Recently my father-in-law’s most constant and least fulfilled request is for Emjay and I to join him and his wife on one of their overnight trip to the mountains, or to the sea, or somewhere a decent distance from home. Since we  just don’t have time for this at the moment we eventually decided to settle for meeting his second most common suggestion: 온천 (Oncheon), a visit to the natural hot springs.

My wife and I with her parents

Doesn’t sound too bad, right? Until you realise that hot springs over here tend to be divided into gender-specific areas, and that you’re expected to wear your birthday suit, as is common in saunas and public baths all over Korea.

It took me a long time to agree to this. My relationship with my father-in-law was complicated enough before I married his daughter, but to think of getting naked with him…? It wasn’t top of my to-do list.

To him and much of Korea the idea of visiting the hot springs is a very normal one, and he probably imagined it as a good way of bonding with his son-in law. Since neither of us are very chatty by nature it makes sense to just spend time doing something together instead, in the same vein as when we played golf at the driving range together early on a Saturday morning.

To me, bathing with a bunch of guys is not normal.

Perhaps it was my British sensibility or the bitter dregs of teenage insecurity, but the first time I went to a public bath I was very alone, rather nervous and noticeably awkward, standing starkers as I tried to work out which of the various pools I should run for cover in first.

I wisely chose to start with a shower (a cultural must, it turns out), where it took me a good while to realise that there’s really nothing that strange about being naked in public, and that I could just relax and enjoy bathing.

When you get over your self-consciousness public baths really aren’t that weird.

But with my father-in-law? Whenever I thought about it I couldn’t get past the fear of the awkward moment when he would see my naked body and behold the fellow whose actions will one day be making his daughter pregnant.

Finally, a couple of weeks ago I gathered my courage and suggested we visit the hot springs together.
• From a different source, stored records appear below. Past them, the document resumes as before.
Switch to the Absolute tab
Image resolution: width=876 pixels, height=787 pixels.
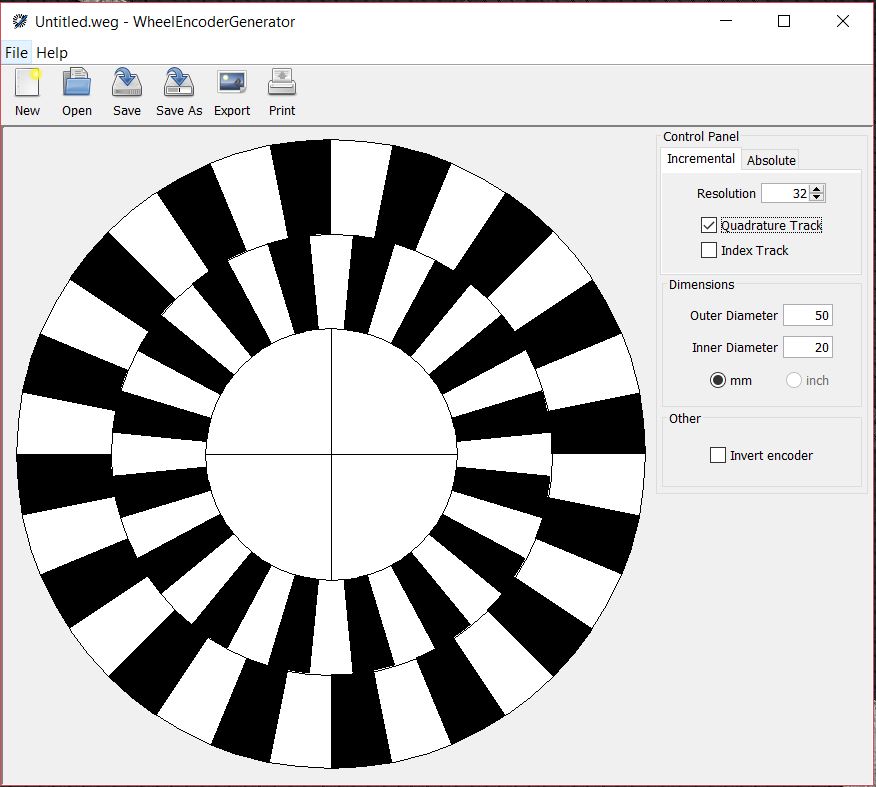(771, 160)
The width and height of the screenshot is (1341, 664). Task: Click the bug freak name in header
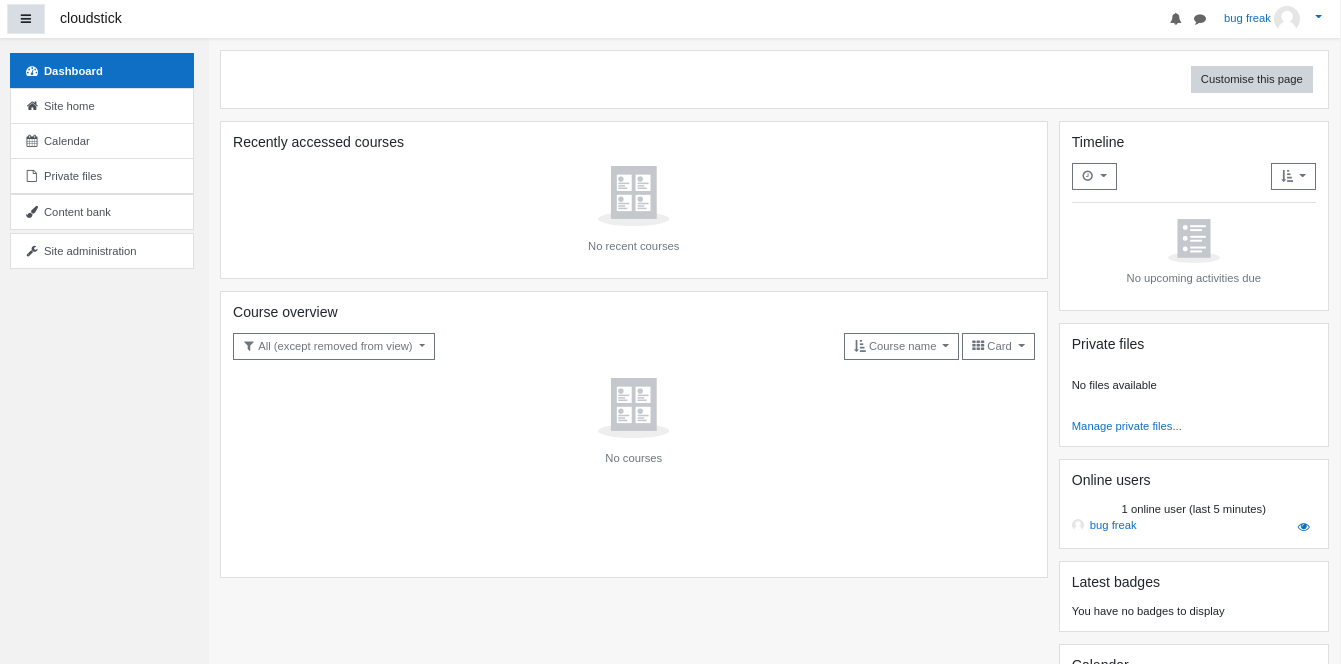click(x=1246, y=18)
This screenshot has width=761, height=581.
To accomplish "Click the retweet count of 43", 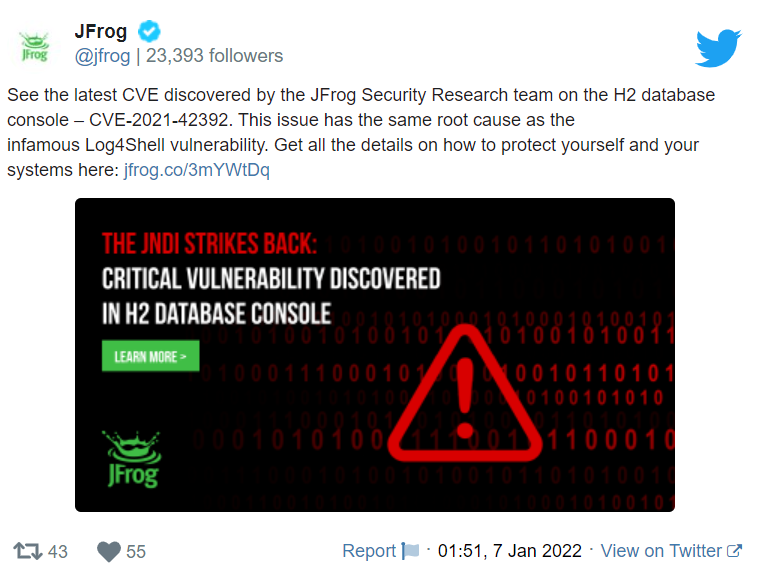I will pos(58,551).
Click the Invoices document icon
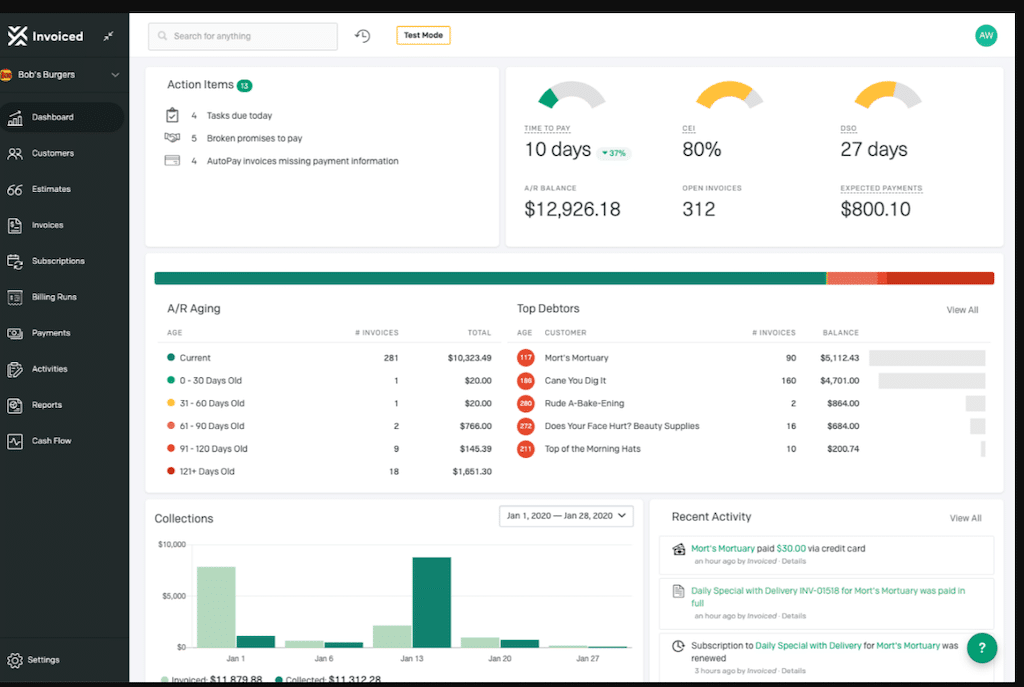The width and height of the screenshot is (1024, 687). click(15, 225)
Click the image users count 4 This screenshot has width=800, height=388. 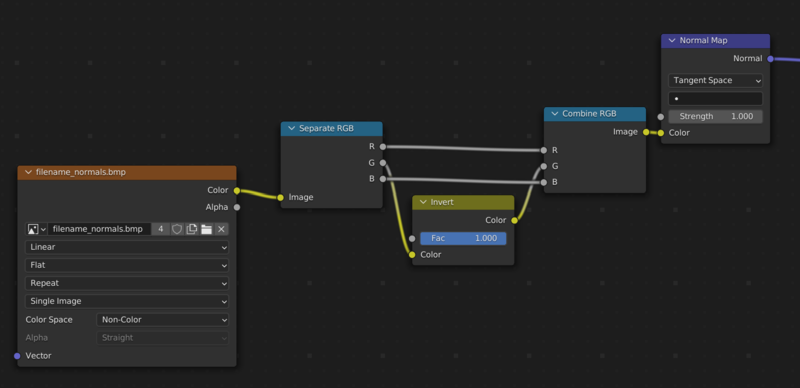161,229
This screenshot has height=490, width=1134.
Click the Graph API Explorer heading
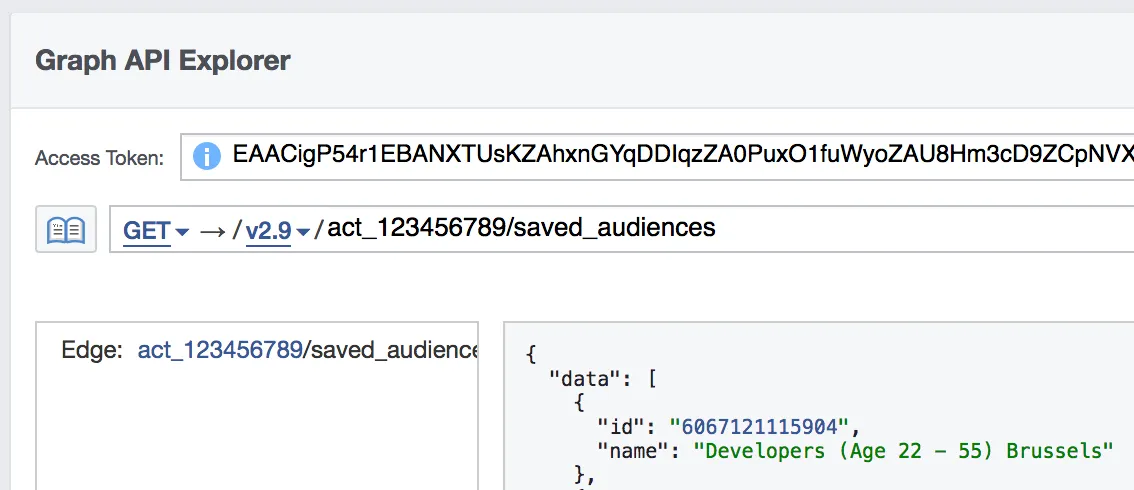(162, 61)
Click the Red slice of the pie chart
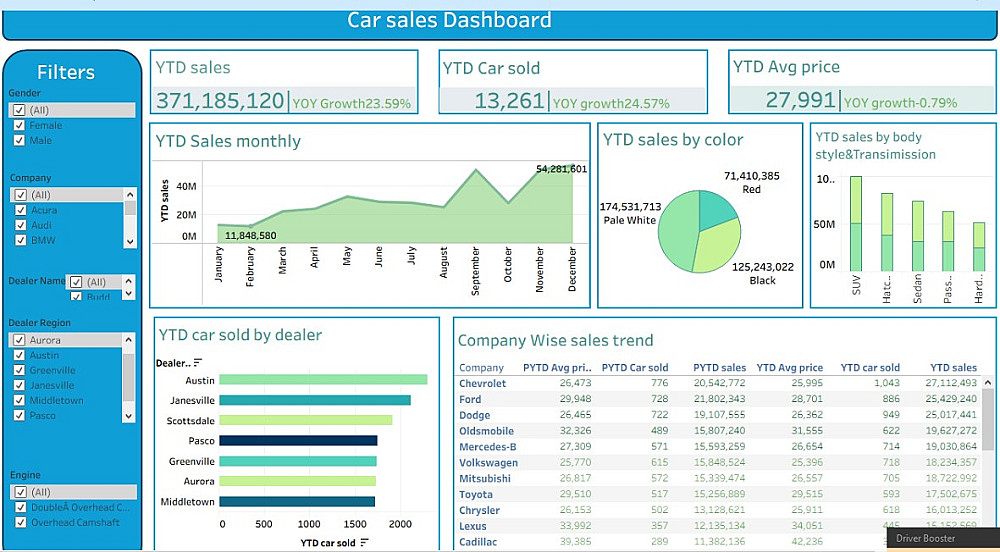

As we entered into the locker room I recollected the awkwardness of my first public bath experience, but instead of letting it get the better of me I reminded myself how it had been nowhere near as bad as I had anticipated. It would probably be the same this time, too.

We got undressed, wandered into the bathing room and relaxed. Naked.

He took me around and explained the different baths, massage tanks and steam rooms to me, but generally just left me to relax and wander as I pleased. Before long we were dipping in and out of hot and really hot and cold pools, then sweating buckets in the saunas only to jump under heavy showers of cold water alongside one another.

We even ventured to the small outdoor courtyard where we displayed our dripping bodies to the mountains and the valleys and the sun and the breeze and we let them dry us off.

What a great way of getting to know each other. Not too much talking. Just relaxing and bathing together, and sharing the experience of being a man.

I think that’s what public baths are about. Unashamedly revealing yourself to your fellow man, and in doing so sharing everything that is normally hidden away from society.

Oh, and something about getting clean, apparently.

Without the need to step carefully around cultural differences and language difficulties my father-in-law and I shared baths and everything we can’t normally communicate through words.

Thank you, father-in-law, for making the effort to spend time with me, getting to know me and for patiently helping me to navigate the workings of a Korean family. Thank you for always reminding me: we’re family now.